Growing evidence that supports improved safety mechanisms when working with silica-containing products, as well as legislation that worked to protect asbestos-related lines of work, are good examples of non-visible risks in the workplace, particularly as both have long-term effects upon a person’s health, rather than just their immediate physical safety.

Recent discussions in Victoria as to the limitations or proposed changes to their workers compensation scheme, particularly regarding mental health, highlight that safety systems must go beyond immediate or physical threats to a worker but must also consider the psychological ramifications.

Several states have introduced regulations in Australia as part of their workplace health and safety legislation to address psychosocial hazards. These hazards include things like high levels of job demand, poor employee support and poor organisational justice.

Regulator’s increased focus on psychosocial risks poses a unique series of challenges for those in the role of duty holders, not only highlighting the vast differences between the initial establishment of WHS legislation and its focus on immediate physical risks to employees but because of the extensive range of psychosocial hazards and their broad scope of variability.

The most recent jurisdiction to implement new regulations was the Northern Territory, bringing it into line with New South Wales, Queensland, Western Australia and Tasmania, where psychosocial regulations are already part of their workplace health and safety regulations.

In New South Wales, Western Australia and Tasmania, an exception exists, which means that a person conducting a business or undertaking does not need to apply the hierarchy of controls when determining the control measures as they apply to psychosocial risk.

Queensland and the Commonwealth model regulations have removed this exception, meaning that duty holders there are subject to stricter regulation, requiring them to apply the hierarchy of control measures and include psychosocial risks in that application.

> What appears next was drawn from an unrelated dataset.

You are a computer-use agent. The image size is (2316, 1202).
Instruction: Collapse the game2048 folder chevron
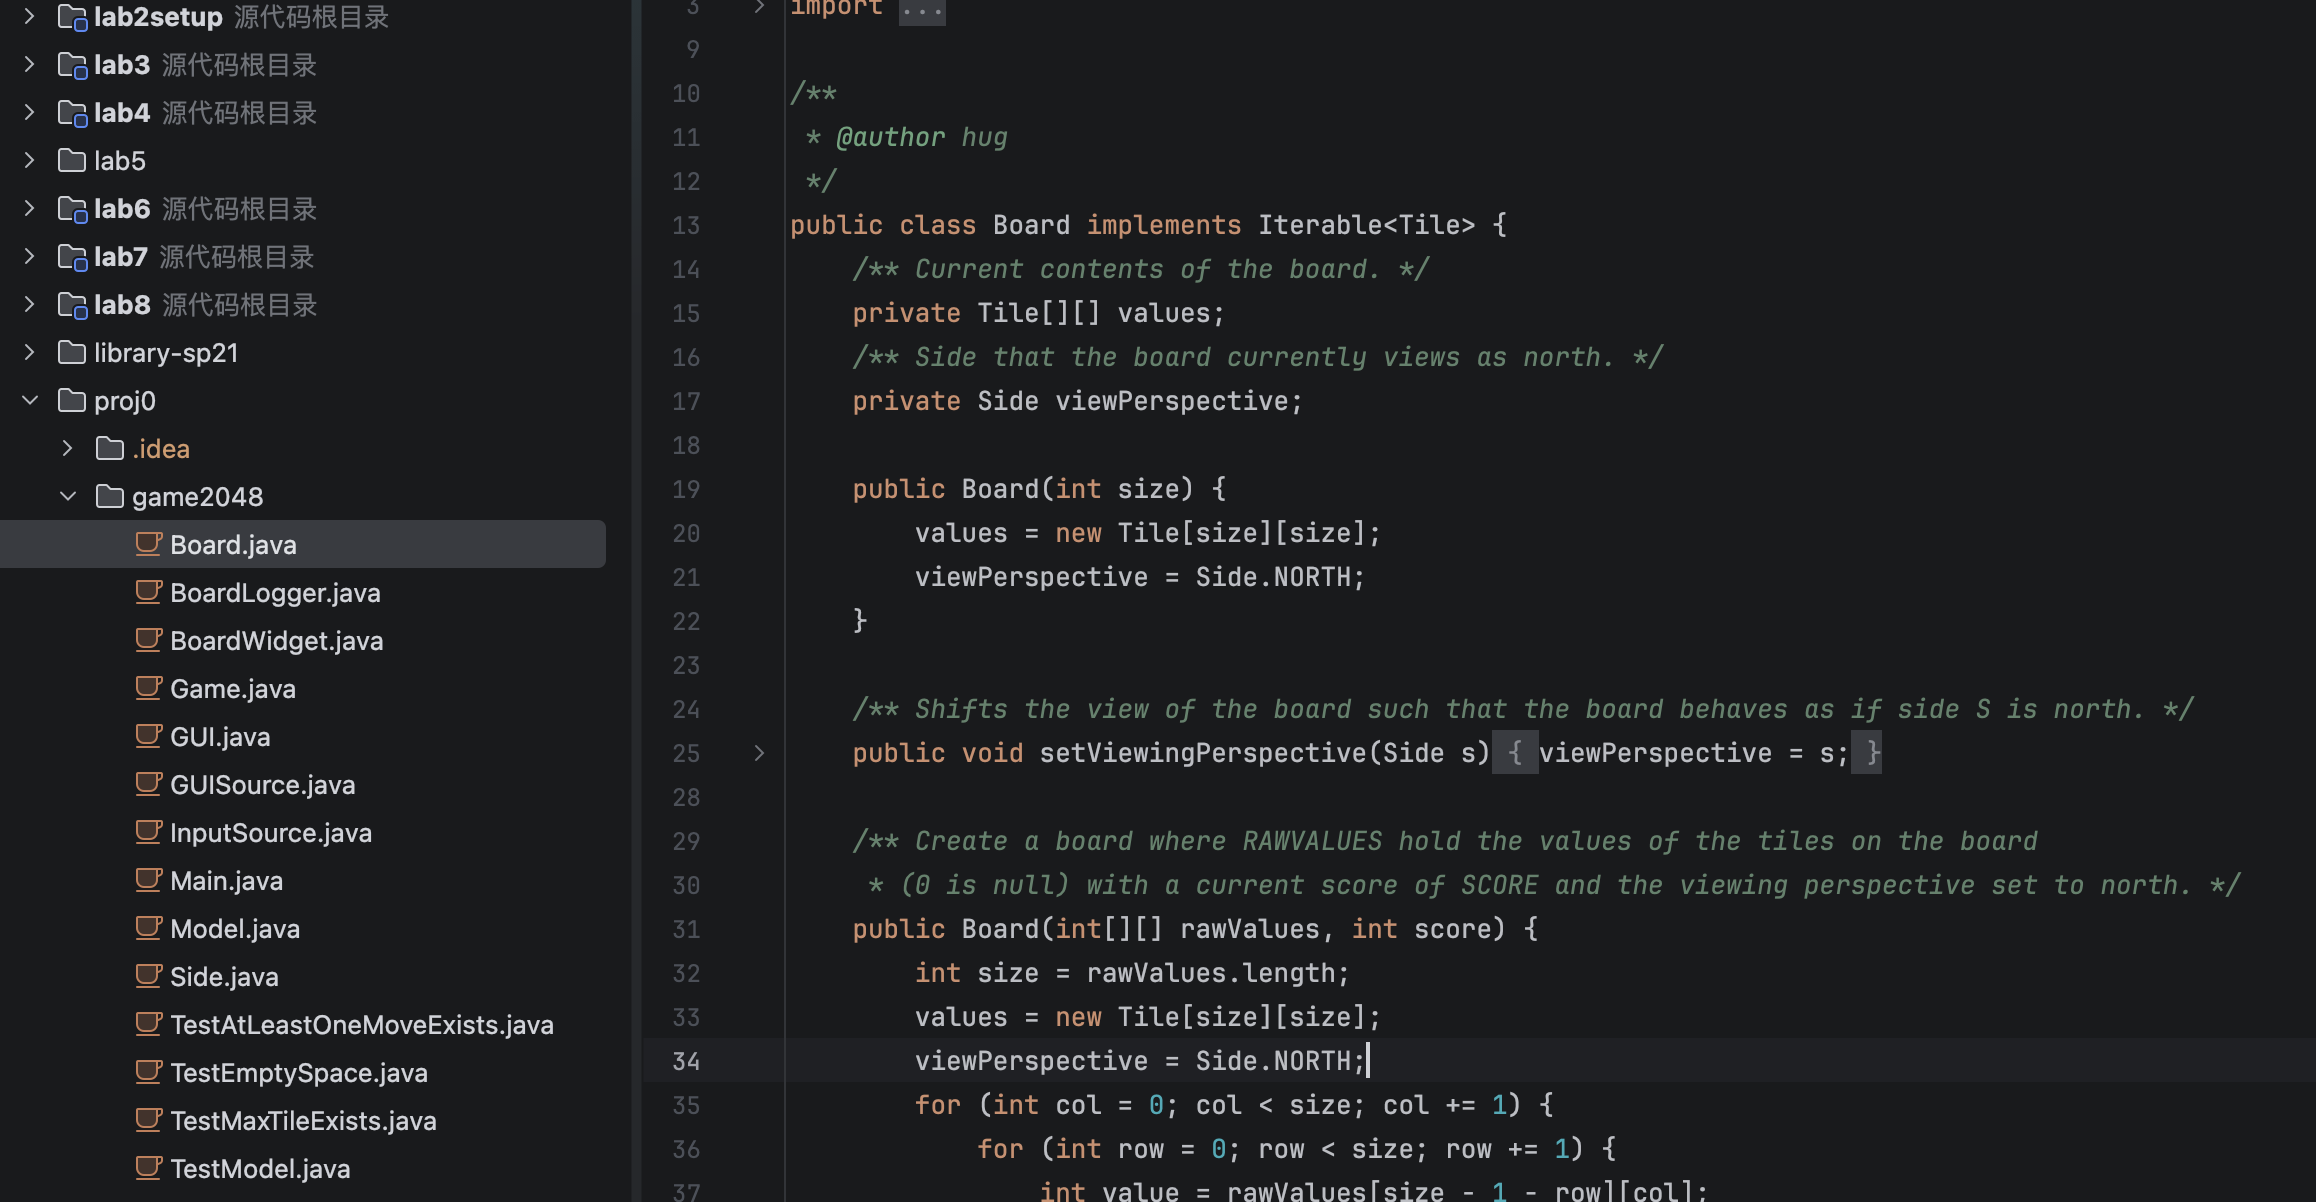click(67, 497)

These changes to regulation and legislation across swathes of the country show that those managing the regulatory authority are taking psychosocial risks seriously and applying this consideration to all industries, not just those that may have traditionally been considered risky.

The changes also highlight that the impetus to provide a healthy and safe working environment applies across every type of risk, and employers throughout the country should be considering how they manage their legal and regulatory risks in response.

A proactive approach to any hazard or risk, including psychosocial hazards, requires risk assessments, similar to any other task within the workplace. Additionally, these risks call for effective leadership, tailored solutions that work to address the concerns and challenges contained within each specific business, and broad consultation with workers.

The overarching theme of these new changes is, as it has been throughout the history of workplace health and safety legislation, that active prevention is required rather than treatment in order to ensure the safest and best-practice procedures within workplaces.